___ Text to read ___

Art That Doesn’t Change Your Life

Shallow water

Someone recently asked me about the books I like to read. My first impulse was to start naming books that have changed my life. But then I realized, the conversation we were having wasn’t about life-changing moments: it was about leisure. What she really wanted to know was what sorts of books I liked to pick up when it was time to relax at the end of the day, but the only sorts of books that I could think of were the ones that pushed me to evaluate and to transform some of the foundational principles and assumptions upon which I based my life. This is far from relaxing. But more often than not, it seems to be the way I expect myself to spend my free time these days.

I love my life and my work in the academic world. I get to spend my days in the exciting realm of theology and the arts, reading books and asking questions that have always mattered to me, and that have the potential to be life-changing. But it’s very easy to get so caught up in that world that you start to think of the radically life-altering as the norm, so that eventually even leisure time becomes a part of that world of expectations, and thereby ceases to have its own special significance as a time of, well, leisure.

Plumbing the depths of life is hard to do, in a way, but sometimes it can also be easier than living closer to the surface of life. This is particularly true in the world of the arts. We are drawn to those works that take us deep into the heart of the human experience, that challenge what we think we know about our lives and our world, and that make us know in different ways. These works help us to affirm that there is something deep in our experience of the universe. They give us the comfort of knowing that what we see or comprehend isn’t all that there is, and that there is more out there than we can fully comprehend or grasp. When set against art with this sort of power, novels or music or films or pictures or whatever that merely give us some moments of enjoyment at the end of the day seem pretty shallow.

But shallowness is the point. Shallowness is where we live most of our lives. Shallowness is where we interact with the people we meet, where we divide up our time, where we spend our money. Anything deep begins with something shallow, and the things we discover in the depths have to be brought up to the shallows in order to have any real significance. That’s why sometimes some of the most important works of art are those which do a good job of representing shallowness. These works don’t change our way of viewing the world; they simply show us the world as it appears on the surface, in a way that makes us appreciate that surface. They help us to take a mental break or to wind down at the end of the day by reminding us that the world is a nice place to be.

___

**Written tasks:**
1 - From the essay about art that doesn't change your life, list the kinds of works it names as merely giving some moments of enjoyment at the end of the day.
2 - Copy everything in the essay about art that doesn't change your life from "Someone recently asked" down to "time these days.".

___ Collected data ___

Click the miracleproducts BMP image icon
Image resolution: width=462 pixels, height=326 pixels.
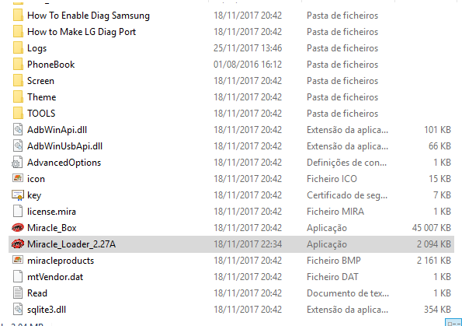coord(18,260)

___

**The replies:**
1 - novels, music, films, pictures

2 -
Someone recently asked me about the books I like to read. My first impulse was to start naming books that have changed my life. But then I realized, the conversation we were having wasn’t about life-changing moments: it was about leisure. What she really wanted to know was what sorts of books I liked to pick up when it was time to relax at the end of the day, but the only sorts of books that I could think of were the ones that pushed me to evaluate and to transform some of the foundational principles and assumptions upon which I based my life. This is far from relaxing. But more often than not, it seems to be the way I expect myself to spend my free time these days.